In the next place our author would persuade us that the Romans were inconstant, because of their changes from annual consuls to military tribunes, decemviri, and dictators; and gives the name of sedition to the complaints made against usury, or the contests concerning marriages or magistracy: but I affirm, - 1. That no change of magistracy, as to the name, number, or form, doth testify irregularity, or bring any manner of prejudice, as long as it is done by those who have a right of doing it, and he or they who are created continue within the power of the law to accomplish the end of their institution; many forms being in themselves equally good, and may be used as well one as another, according to times and other circumstances.
- 2. In the second place, ’tis a rare thing for a city at the first to be rightly constituted: Men can hardly at once foresee all that may happen in many ages, and the changes that accompany them ought to be provided for. Rome in its foundation was subject to these defects, and the inconveniences arising from them were by degrees discover’d and remedi’d. They did not think of regulating usury, till they saw the mischiefs proceeding from the cruelty of usurers; or setting limits to the proportion of land that one man might enjoy, till the avarice of a few had so far succeeded, that their riches were grown formidable, and many by the poverty to which they were reduced became useless to the city. It was not time to make a law that the plebeians might marry with the patricians, till the distinction had raised the patricians to such pride, as to look upon themselves to have something of divine, and the others to be inauspicati or profane, and brought the city into danger by that division; nor to make the plebeians capable of being elected to the chief magistracies, till they had men able to perform the duties of them. But these things being observed, remedies were seasonably applied without any bloodshed or mischief, tho not without noise and wrangling.
- 3. All human constitutions are subject to corruption, and must perish, unless they are timely renewed, and reduced to their first principles: This was chiefly done by means of those tumults which our author ignorantly blames: The whole people by whom the magistracy had been at first created, executed their power in those things which comprehend sovereignty in the highest degree, and brought everyone to acknowledge it: There was nothing that they could not do, who first conferr’d the supreme honours upon the patricians, and then made the plebeians equal to them. Yet their modesty was not less than their power or courage to defend it: and therefore when by the law they might have made a plebeian consul, they did not chuse one in forty years; and when they did make use of their right in advancing men of their own order, they were so prudent, that they cannot be said to have been mistaken in their elections three times, whilst their votes were free: whereas, of all the emperors that came in by usurpation, pretence of blood from those who had usurped, or that were set up by the soldiers, or a few electors, hardly three can be named who deserved that honour, and most of them were such as seemed to be born for plagues to mankind.
- 4. He manifests his fraud or ignorance in attributing the legislative power sometimes to the senate, and sometimes to the people; for the senate never had it. The style of senatus censuit, populus jussit, was never alter’d; but the right of advising continuing in the senate, that of enacting ever continued in the people.

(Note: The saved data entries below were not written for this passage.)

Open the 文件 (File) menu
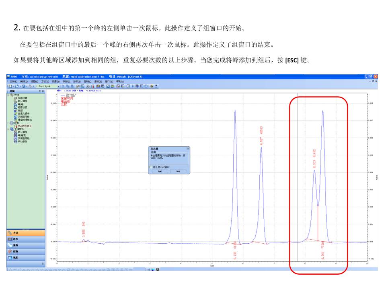Screen dimensions: 386x290 coord(13,81)
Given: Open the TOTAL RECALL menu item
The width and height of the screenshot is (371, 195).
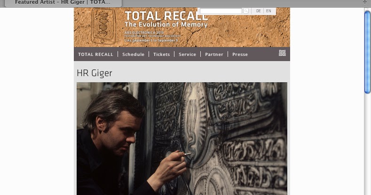Looking at the screenshot, I should tap(95, 55).
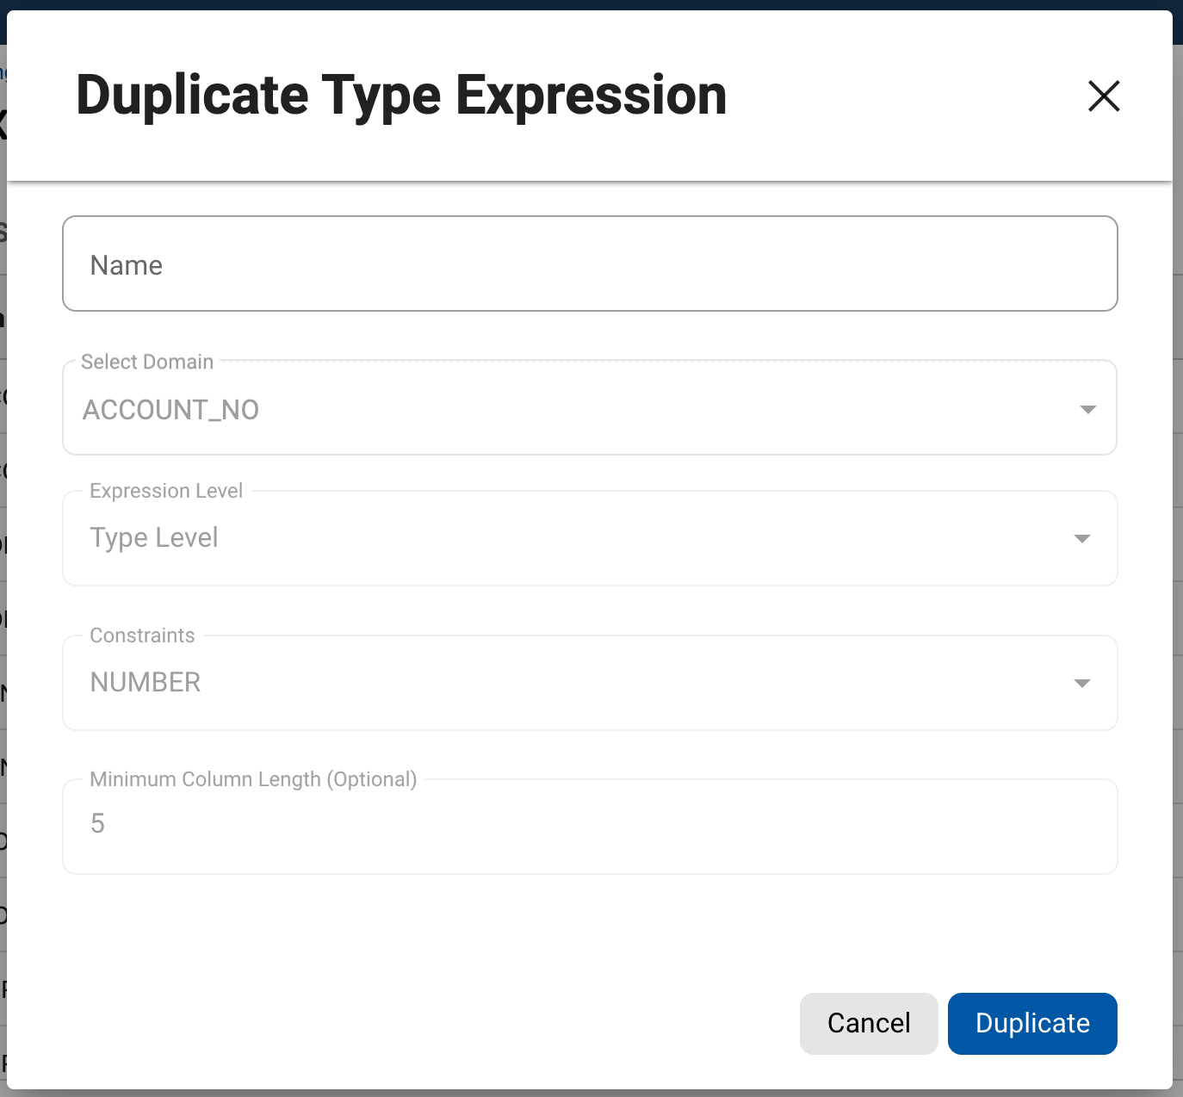Click the Minimum Column Length (Optional) label
1183x1097 pixels.
pos(253,779)
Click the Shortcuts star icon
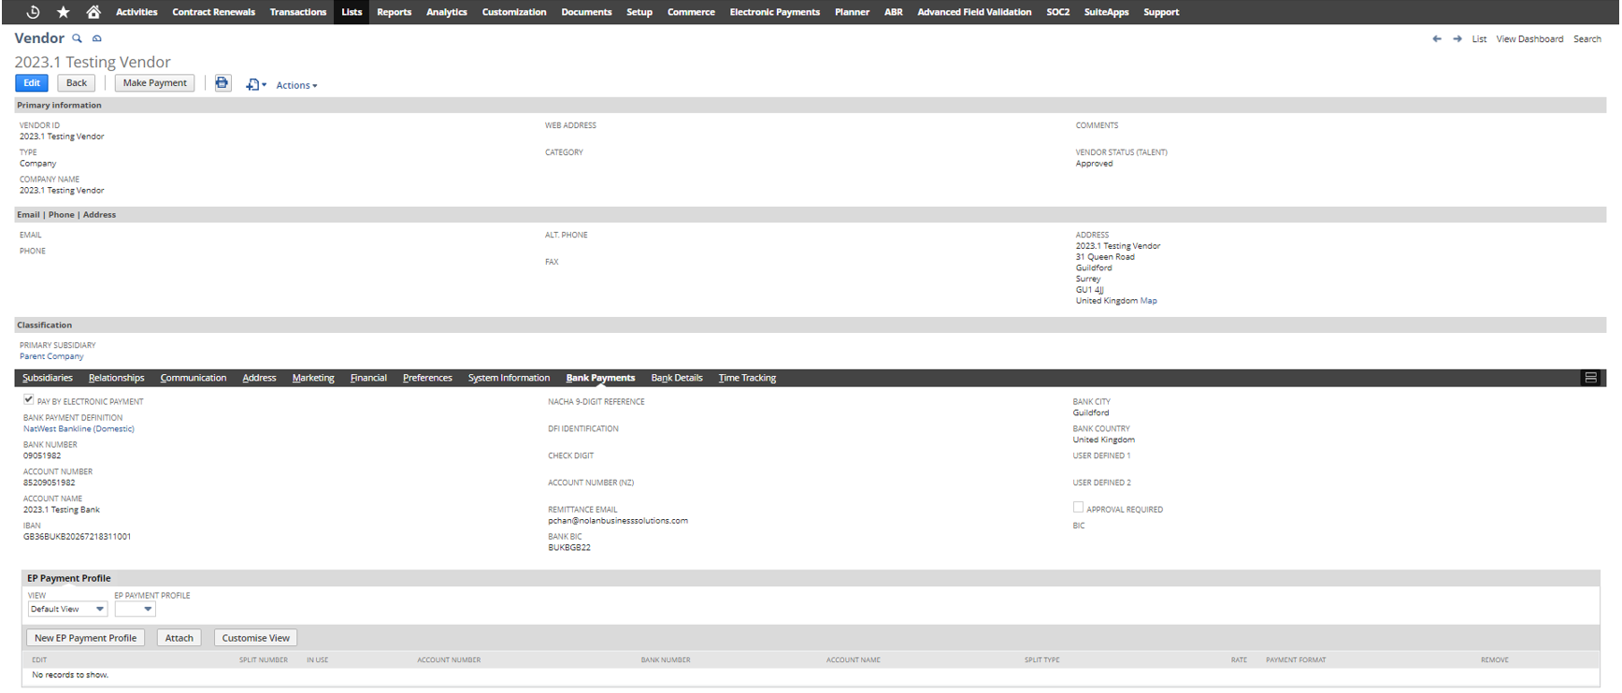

- 5. An occasion of commending absolute power, in order to the establishment of hereditary monarchy, is absurdly drawn from their custom of creating a dictator in time of danger; for no man was ever created, but such as seemed able to bear so great a burden, which in hereditary governments is wholly left to chance. Tho his power was great, it did arise from the law; and being confin’d to six months, ’twas almost impossible for any man to abuse it, or to corrupt so many of those who had enjoy’d the same honour, or might aspire to it, as to bring them for his pleasure to betray their country: and as no man was ever chosen who had not given great testimonies of his virtues, so no one did ever forfeit the good opinion conceived of him. Virtue was then honour’d, and thought so necessarily to comprehend a sincere love and fidelity to the commonwealth, that without it the most eminent qualities were reputed vile and odious; and the memory of former services could no way expiate the guilt of conspiring against it. This seeming severity was in truth the greatest clemency: for tho our author has the impudence to say, that during the Roman liberty the best men thrived worst, and the worst best, he cannot allege one example of any eminent Roman put to death (except Manlius Capitolinus) from the expulsion of the Tarquins to the time of the Gracchi, and the Civil Wars not long after ensuing; and of very few who were banished. By these means crimes were prevented; and the temptations to evil being removed, treachery was destroy’d in the root; and such as might be naturally ambitious, were made to see there was no other way to honour and power than by acting virtuously.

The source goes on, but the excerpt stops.